2020 ESA Annual Meeting (August 3 - 6)

PS 48 Abstract - Streamline QA/QC for observational data

Li Kui, Marine Science Institute, University of California, Santa Barbara, Santa Barbara, CA, Kristin Vanderbilt, University of New Mexico, Albuquerque, NM and John H. Porter, Environmental Sciences, University of Virginia, Charlottesville, VA
Background/Question/Methods

Observational data, a form of data observed/measured by humans, has been used widely in a variety of disciplines to gain first-hand knowledge on target objects in their natural setting. The workflow for processing observational data typically involves data collection on a paper survey sheet, transfer to a computer, QA/QC, and production of a data product. Because of data handling by humans and human interactions with software, e.g.
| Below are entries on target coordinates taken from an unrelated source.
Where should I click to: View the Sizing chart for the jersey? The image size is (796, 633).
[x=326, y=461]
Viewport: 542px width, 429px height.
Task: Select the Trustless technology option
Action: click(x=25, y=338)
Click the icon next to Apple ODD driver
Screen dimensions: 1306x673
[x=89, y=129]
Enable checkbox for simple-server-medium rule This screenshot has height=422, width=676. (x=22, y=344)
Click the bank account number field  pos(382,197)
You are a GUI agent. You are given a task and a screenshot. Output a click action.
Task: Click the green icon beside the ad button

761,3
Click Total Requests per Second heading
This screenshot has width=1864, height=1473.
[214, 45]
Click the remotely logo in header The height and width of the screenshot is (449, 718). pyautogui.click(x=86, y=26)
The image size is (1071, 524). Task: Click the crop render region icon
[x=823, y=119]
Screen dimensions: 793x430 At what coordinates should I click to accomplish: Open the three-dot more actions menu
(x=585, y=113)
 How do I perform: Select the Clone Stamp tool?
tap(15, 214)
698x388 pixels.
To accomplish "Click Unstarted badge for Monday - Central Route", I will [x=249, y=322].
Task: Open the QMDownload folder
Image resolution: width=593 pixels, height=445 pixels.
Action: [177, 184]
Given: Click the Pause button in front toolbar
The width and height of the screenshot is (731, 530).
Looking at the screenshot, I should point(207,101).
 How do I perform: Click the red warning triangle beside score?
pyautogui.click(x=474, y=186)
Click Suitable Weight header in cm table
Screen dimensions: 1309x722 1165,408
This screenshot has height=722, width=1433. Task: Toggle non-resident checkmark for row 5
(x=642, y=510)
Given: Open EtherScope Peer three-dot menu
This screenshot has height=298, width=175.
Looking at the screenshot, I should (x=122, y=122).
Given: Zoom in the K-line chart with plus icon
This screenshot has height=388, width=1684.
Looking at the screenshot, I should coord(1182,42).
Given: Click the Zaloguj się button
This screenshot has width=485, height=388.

Excel, Google Sheet, Pages or a database, there is a significant chance that human errors will be introduced at both observation (in the field) and data transfer stages. This creates needs for an error checklist, containing the types of errors and how to find them, and tools to assure high quality data.

Results/Conclusions

To improve data quality, we describe best practices for QA/QC of observational data based on our experiences with datasets from the Long-Term Ecological Research (LTER) Network. Potential errors and their causes at each step of data processing are summarized. The corresponding recommendations with examples are provided for each of the data processing steps: 1) Use software and tools that detect errors in the data transfer process from paper to computer; 2) Implement programs/scripts that streamline and automate the QA/QC process in a reproducible way; and 3) Format and organize data to increase the reusability of the data. We conclude that the QA/QC recommendations should be implemented in all observational data processing workflow, through one or multiple platforms. Development of community-wide data processing procedures are essential for QA/QC that would instill confidence in observational data and would improve interoperability in scientific network.